The Barents Sea – offering a high biological production

Due to the North Atlantic drift, the Barents Sea has a high biological production compared to other oceans of similar latitude.

The fresh water from the melting ice makes up a stable water layer on top of the sea water, thus enabling the spring bloom of phytoplankton to start quite early. The phytoplankton bloom feeds zooplankton such as Calanus finmarchicus, Calanus glacialis, Calanus hyperboreus, Oithona spp., and krill.

Geography

The southern half of the Barents remains ice-free year round due to the warm North Atlantic drift. In September, the entire Barents Sea is more or less completely ice-free.

There are three main types of water masses in the Barents Sea: warm, salty Atlantic water from the North Atlantic drift (temperature >3°C, salinity >35), cold Arctic water (temperature <0°C, salinity <35) from the north, and warm, but not very salty coastal water (temperature >3°C, salinity <34.7).

Between the Atlantic and Polar waters, a front called the Polar Front is formed. In the western parts of the sea this front is determined by the bottom topography and is therefore relatively sharp and stable from year to year. In the east it can be quite diffuse and its position can vary a lot between years.

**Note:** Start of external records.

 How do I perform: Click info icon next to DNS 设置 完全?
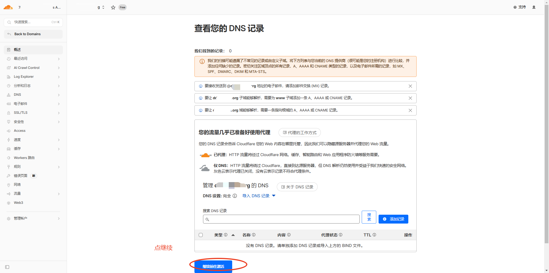point(235,196)
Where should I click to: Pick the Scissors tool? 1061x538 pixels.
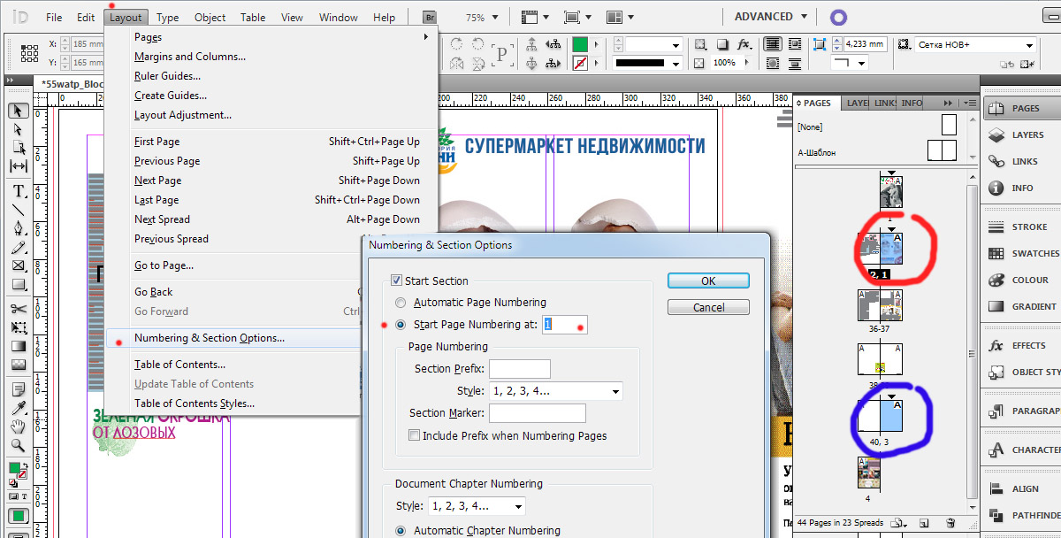click(x=18, y=309)
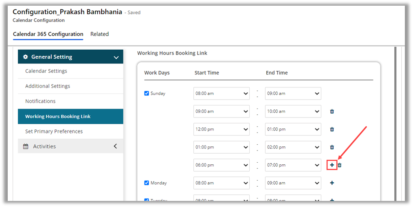
Task: Click the Activities calendar icon
Action: click(26, 146)
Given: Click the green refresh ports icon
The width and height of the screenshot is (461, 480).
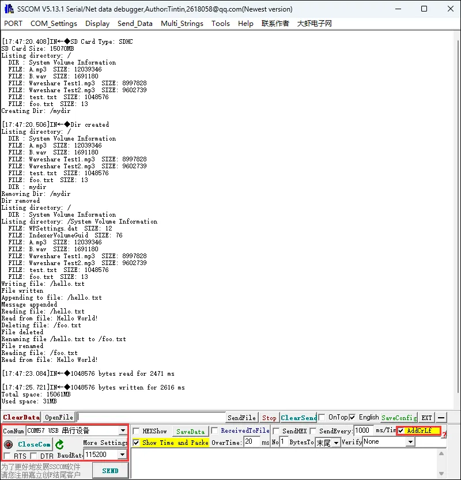Looking at the screenshot, I should pos(59,444).
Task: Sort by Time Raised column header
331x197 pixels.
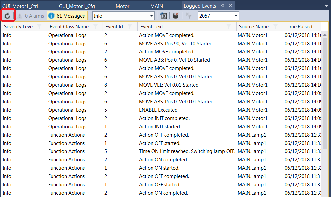Action: point(298,27)
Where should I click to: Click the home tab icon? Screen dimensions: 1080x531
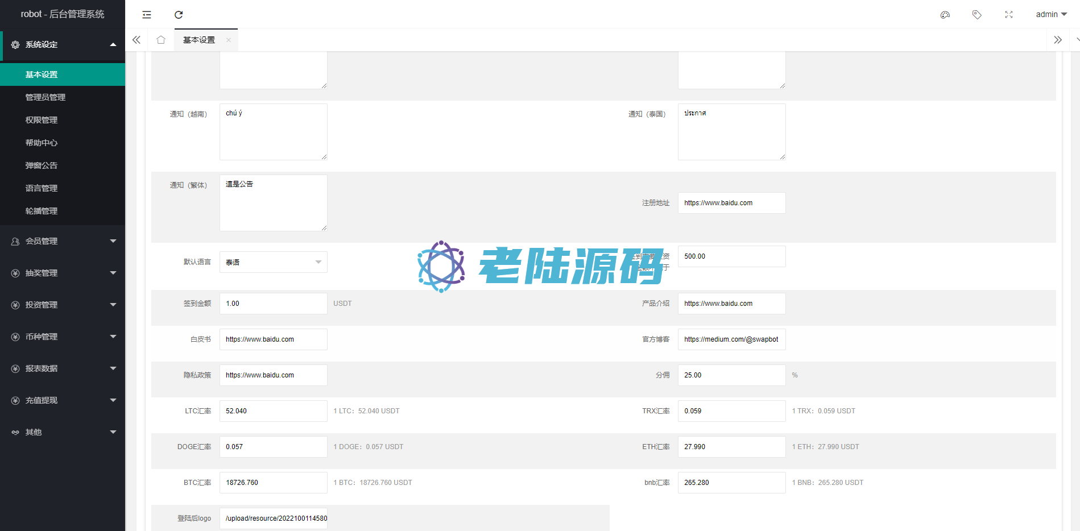[x=161, y=40]
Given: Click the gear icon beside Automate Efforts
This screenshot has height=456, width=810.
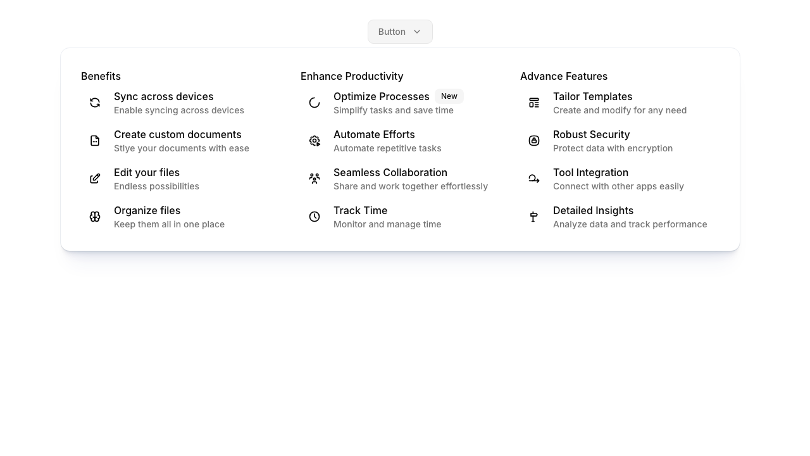Looking at the screenshot, I should 315,141.
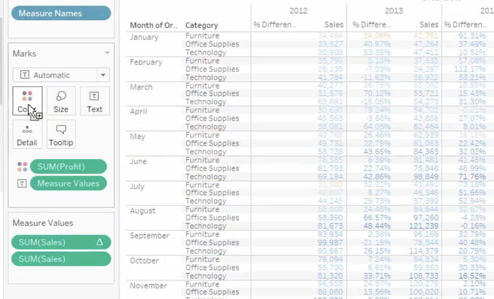This screenshot has width=494, height=299.
Task: Select the January row label
Action: click(144, 37)
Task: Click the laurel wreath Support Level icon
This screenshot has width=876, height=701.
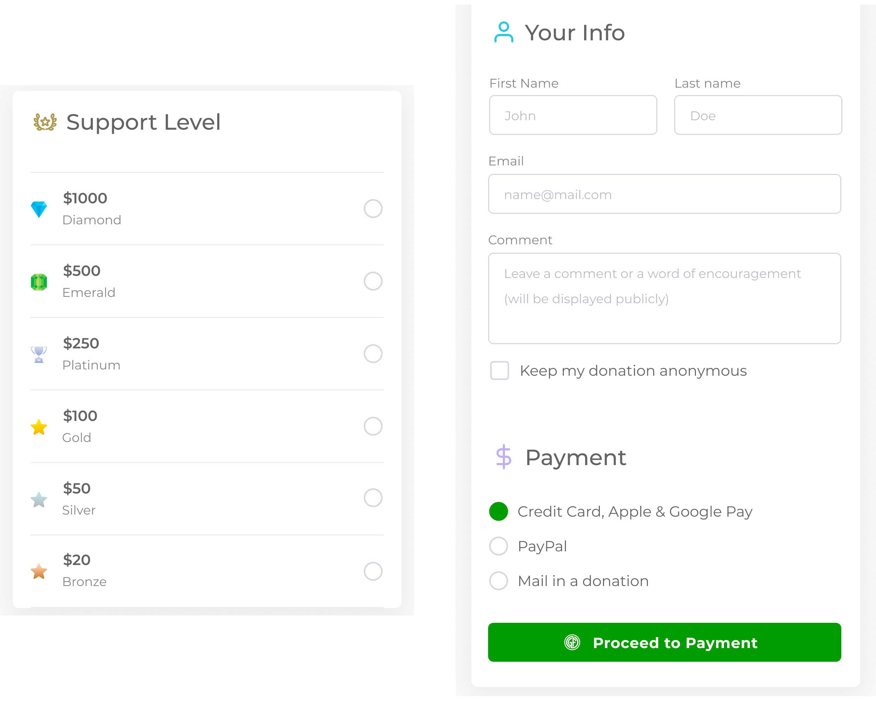Action: coord(45,122)
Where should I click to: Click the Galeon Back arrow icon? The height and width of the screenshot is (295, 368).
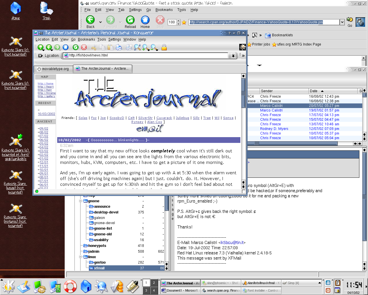(90, 20)
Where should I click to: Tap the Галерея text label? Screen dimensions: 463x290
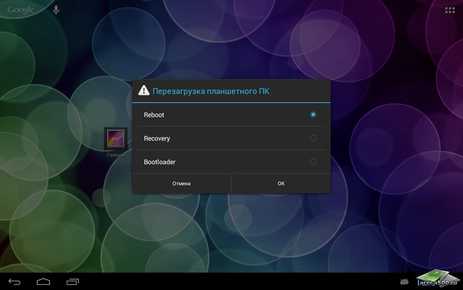click(x=116, y=155)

The lands of Novaya Zemlya attained most their early Holocene coastal deglaciation approximately 10,000 years before present.

History

The Barents Sea was formerly known to Russians as Murmanskoye Morye, or the ‘Sea of Murmans’ – i.e. Norwegians. The sea was given its present name in honor of Dutch navigator and explorer Willem Barents. Barents was the leader of expeditions to the far north at the end of the sixteenth century.

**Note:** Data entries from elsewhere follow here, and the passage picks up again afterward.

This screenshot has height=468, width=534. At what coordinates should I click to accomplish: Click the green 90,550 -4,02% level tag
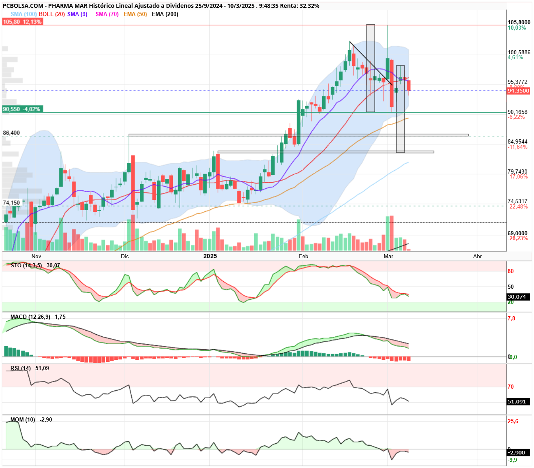(22, 109)
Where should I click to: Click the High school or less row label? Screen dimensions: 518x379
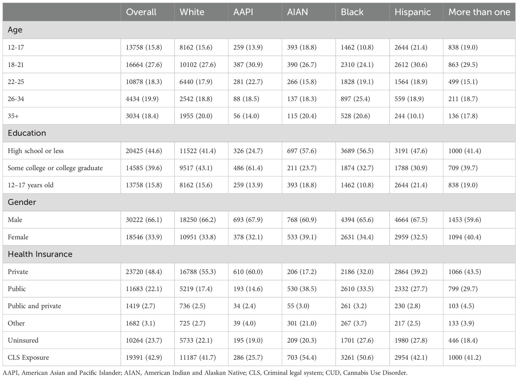(35, 151)
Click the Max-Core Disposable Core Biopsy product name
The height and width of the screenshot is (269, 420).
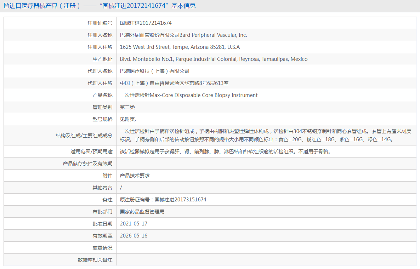click(189, 95)
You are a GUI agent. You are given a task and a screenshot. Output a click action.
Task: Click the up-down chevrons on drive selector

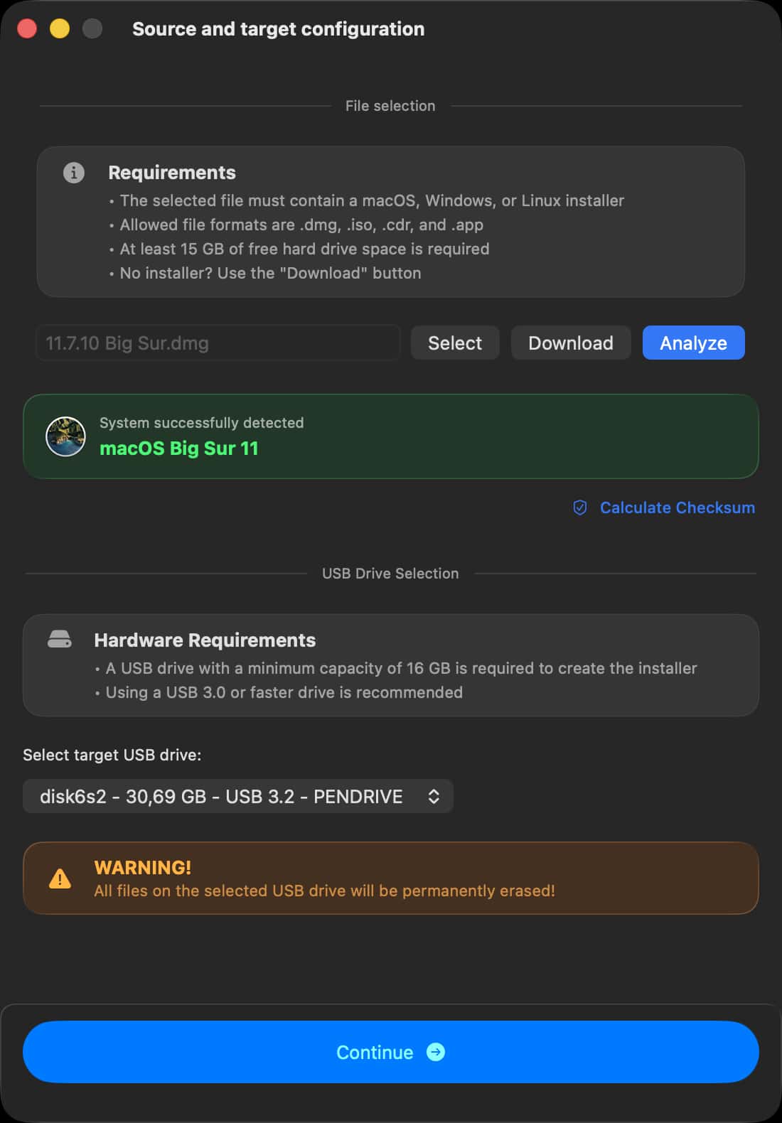point(434,796)
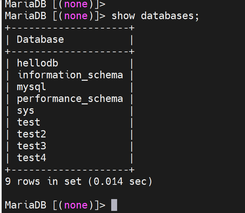Click the bottom dashed border of the table

pyautogui.click(x=70, y=169)
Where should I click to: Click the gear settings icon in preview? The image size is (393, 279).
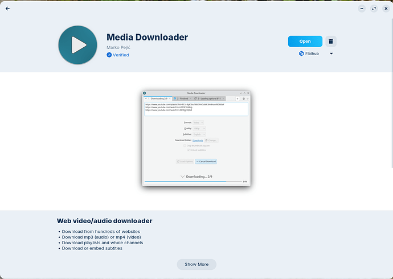[244, 99]
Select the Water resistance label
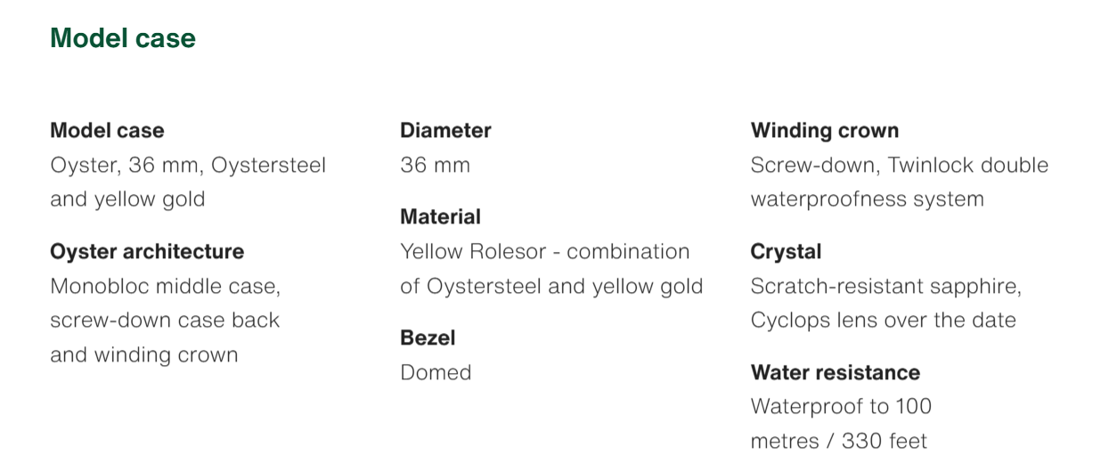The height and width of the screenshot is (463, 1117). click(x=836, y=372)
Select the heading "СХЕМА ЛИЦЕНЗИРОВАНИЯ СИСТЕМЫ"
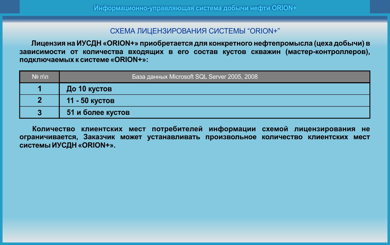The height and width of the screenshot is (245, 390). click(x=195, y=30)
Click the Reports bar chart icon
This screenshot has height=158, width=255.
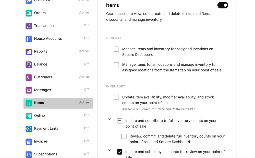pos(29,51)
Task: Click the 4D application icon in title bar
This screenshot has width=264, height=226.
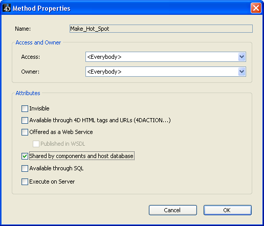Action: [x=7, y=8]
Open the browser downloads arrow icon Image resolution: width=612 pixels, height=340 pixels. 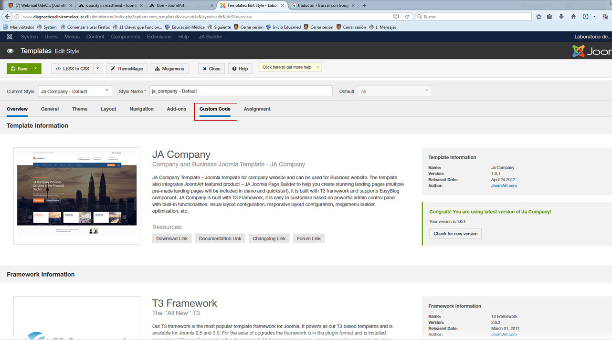(x=561, y=17)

During the Cold War, the Soviet Red Banner Northern Fleet used the southern reaches of the Sea as a ballistic missile submarine bastion, a strategy that Russia continues. Nuclear contamination from dumped Russian naval reactors is an environmental concern in the Barents Sea.

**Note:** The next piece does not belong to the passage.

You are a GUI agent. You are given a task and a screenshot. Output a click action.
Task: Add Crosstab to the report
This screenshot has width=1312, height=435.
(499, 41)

Oil exploration in the Barents Sea began in the 1970s with discoveries made on both the Russian and Norwegian sides. For decades there was a boundary dispute between Norway and Russia, with the Norwegians favouring the Median Line and the Russians favouring a meridian based sector. A compromise treaty announced in 2010 settled the border in the approximate middle of these two stances.